Growth curve for Staphylococcus aureus D592 and D712 strains in presence of vancomycin at various subinhibitory concentrations in CA-MHB and R10LB media. The shaded areas in the graph represents the confidence interval.

Complementary DNA library preparation and RNA sequencing

For RNA-seq, the tubes containing 3 mL samples were taken after 3 hr and added to a tube containing 6 mL RNAprotect and centrifuged after incubation. The 3-hr time point for RNA-seq was chosen to allow for ∼4 doublings of the bacterial population in the presence of vancomycin, providing time for the antibiotic to have a robust effect on the transcriptional and phenotypic response of the bacteria. All the experiments were performed in 2 iological replicates. The “Quick RNA Fungal/Bacterial Microprep” kit (Zymo Research, Irvine, USA) was used for the RNA extraction from the pellet cells. During the RNA purification, the mechanical lysis was performed with the Roche MagNa Lyser instrument, while DNA was removed through DNase I treatment. The Illumina Ribo-Zero kit was used to remove the ribosomal RNA. The quality of RNA was checked with the Agilent Bioanalyzer instrument. Furthermore, the complementary DNA library was constructed before sequencing through a KAPA Stranded RNA-seq Library Preparation Kit. Last, the RNA fragmentation, sequencing adapter ligation, and library amplification were performed. The generated complementary DNA libraries were sent for Illumina sequencing on the HiSeq 4000 platform.

RNA sequencing analysis

For Illumina sequencing, the Phred quality scores were generated using the Fastqc package [17]. The alignment of the raw reads was done for D712 and D592 genomes using Bowtie2 [18, 19], and FastQC [20] to calculate alignment percentage.
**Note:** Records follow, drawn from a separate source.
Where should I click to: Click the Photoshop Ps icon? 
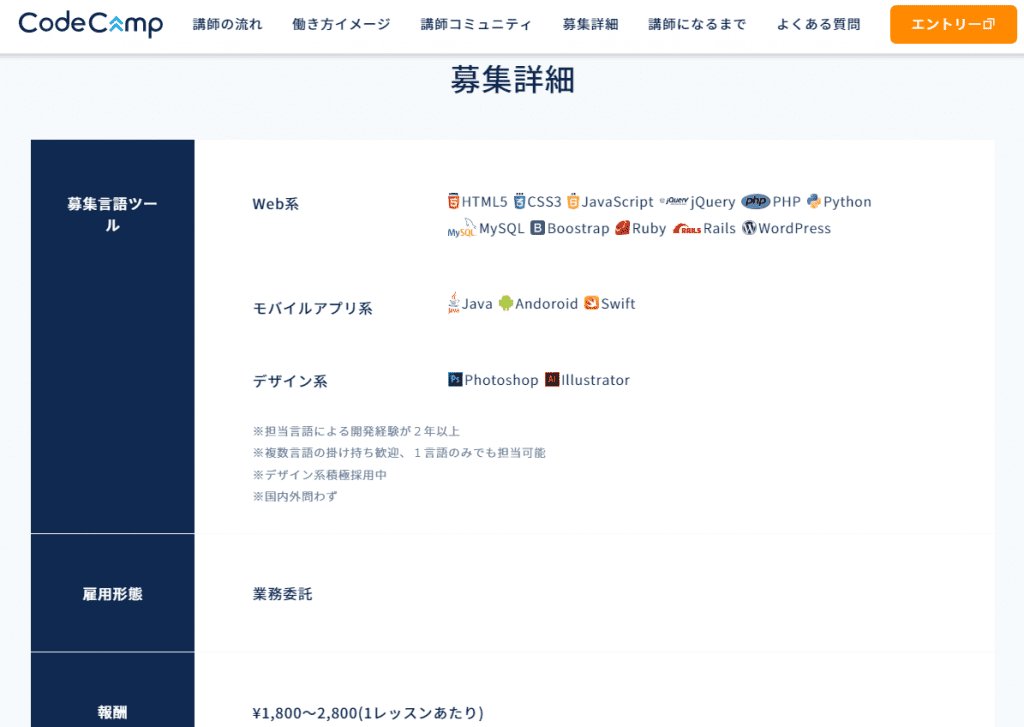455,380
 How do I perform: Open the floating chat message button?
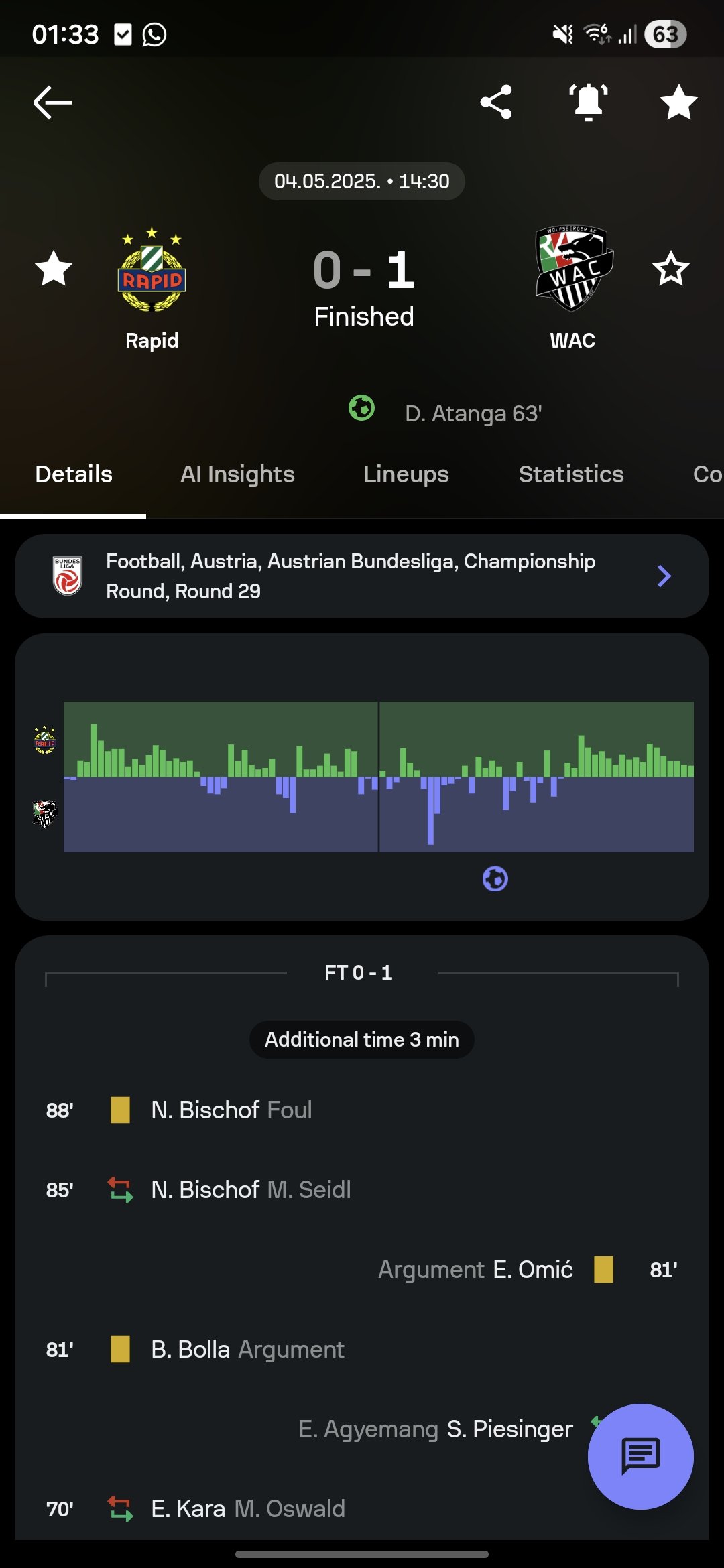tap(640, 1456)
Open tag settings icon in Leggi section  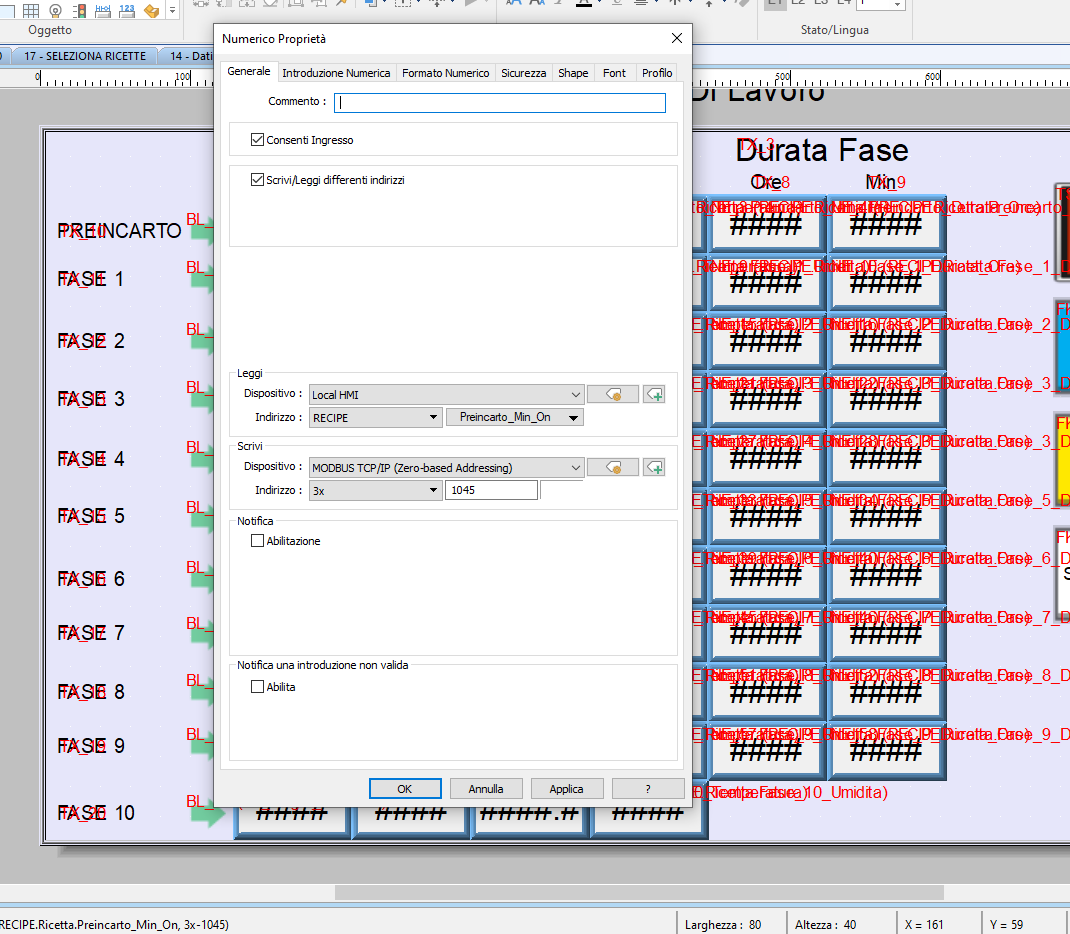(612, 394)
Furthermore, the DESeq2 package was used to normalize the aligned reads to transcripts per million (TPM). Last, the technical validation was done through principal component analysis (PCA) using the sklearn package [21, 22, 23]. The summary steps are provided in Fig. 2.

Figure 2:

Figure 2:

Diagram depicting the methodology of high-throughput approaches used to profile the Staphylococcus aureus D592 and D712 in presence of vancomycin. qTOF-ESI: quadrupole time-of-flight electrospray ionization.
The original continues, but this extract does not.